→ **AVAILABLE RECORDS**

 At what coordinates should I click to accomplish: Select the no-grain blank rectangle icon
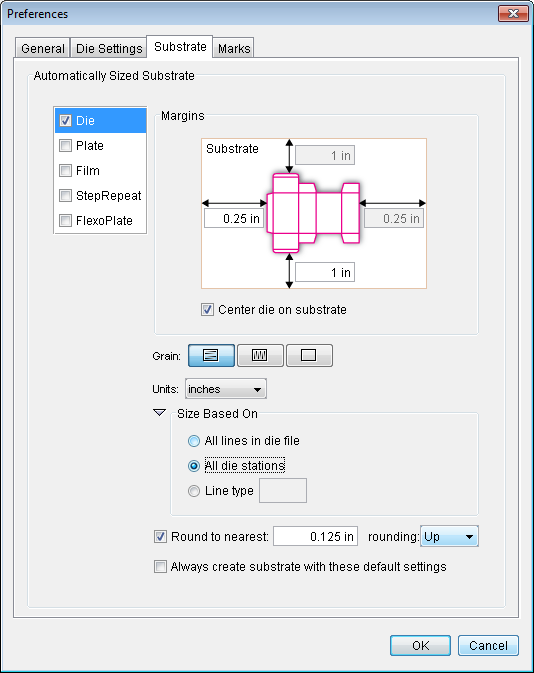point(309,355)
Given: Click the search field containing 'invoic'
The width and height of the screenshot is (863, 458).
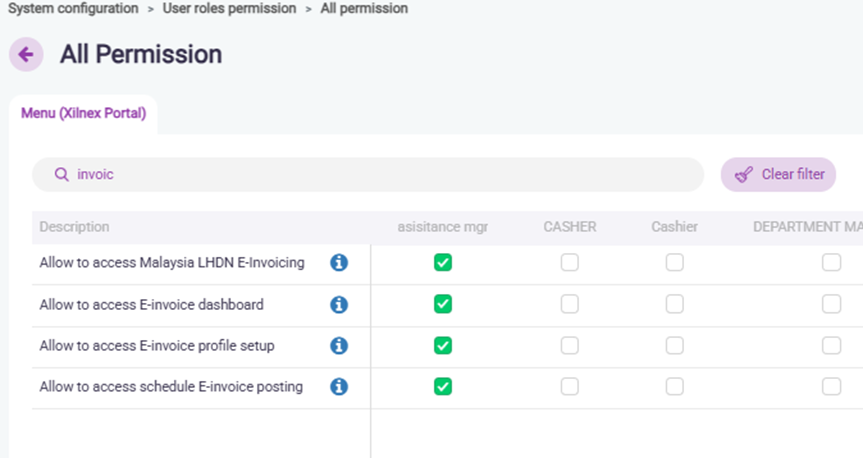Looking at the screenshot, I should (x=380, y=174).
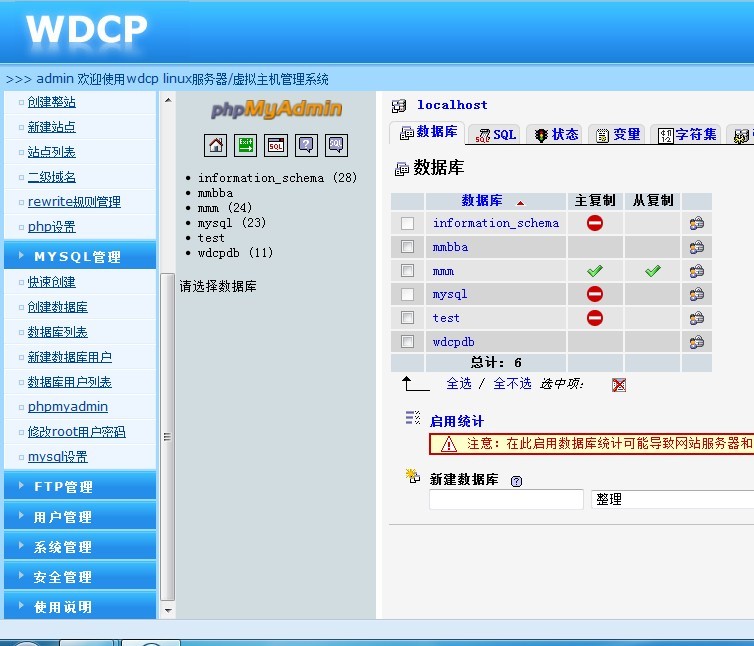This screenshot has width=754, height=646.
Task: Open the phpMyAdmin documentation help icon
Action: tap(306, 145)
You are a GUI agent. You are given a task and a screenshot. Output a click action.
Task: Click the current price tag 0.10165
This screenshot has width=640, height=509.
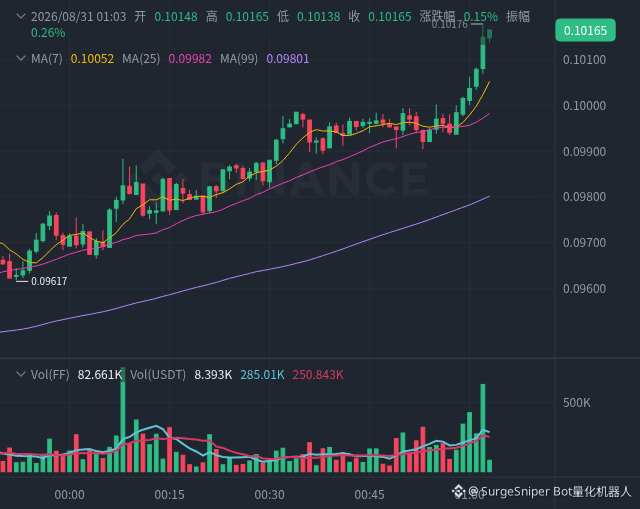point(585,30)
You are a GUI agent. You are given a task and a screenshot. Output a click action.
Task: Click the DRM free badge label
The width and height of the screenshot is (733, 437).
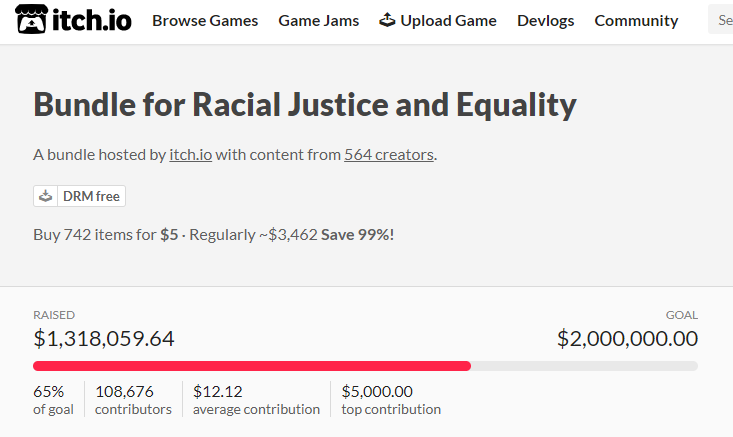coord(91,196)
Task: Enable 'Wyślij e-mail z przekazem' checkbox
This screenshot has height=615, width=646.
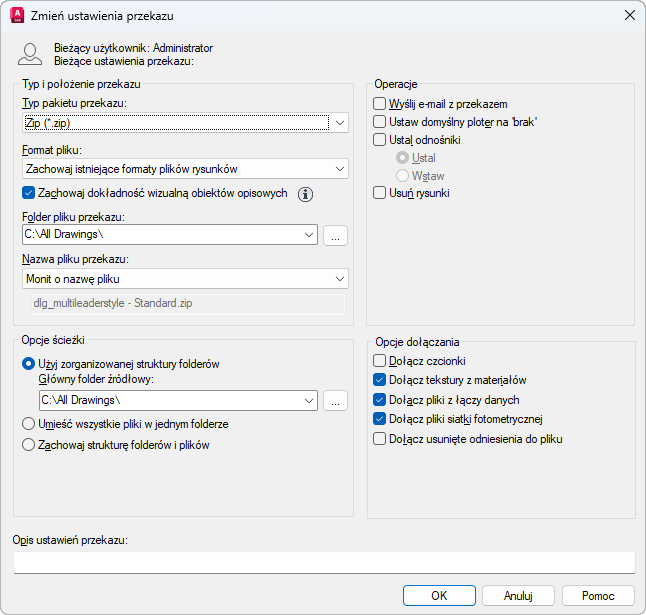Action: [x=379, y=104]
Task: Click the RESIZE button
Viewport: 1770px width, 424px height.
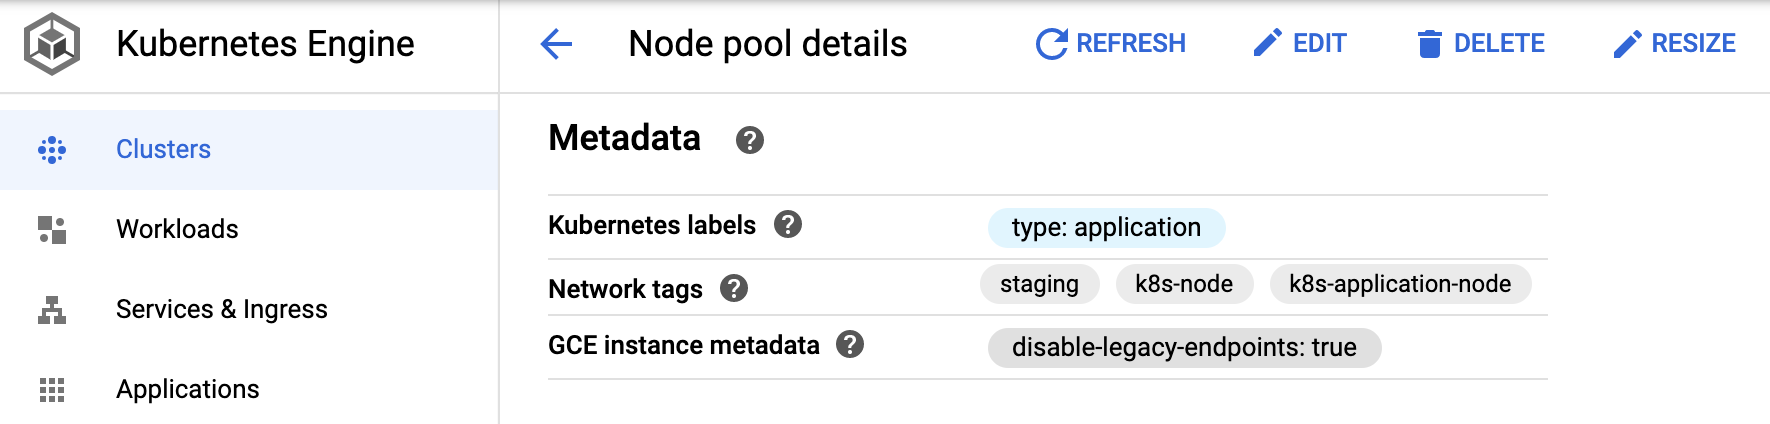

→ **EXERCISE**
Once the line holding "The width and height of the screenshot is (733, 437)." is found, set down that line and every line after it, exactly, through the last line of the records above, omitting pictures.

→ **YOUR RESPONSE**
The width and height of the screenshot is (733, 437).
coord(91,196)
Task: Enable 'Wyślij e-mail z przekazem' checkbox
This screenshot has height=615, width=646.
Action: [x=379, y=104]
Task: Click the RESIZE button
Viewport: 1770px width, 424px height.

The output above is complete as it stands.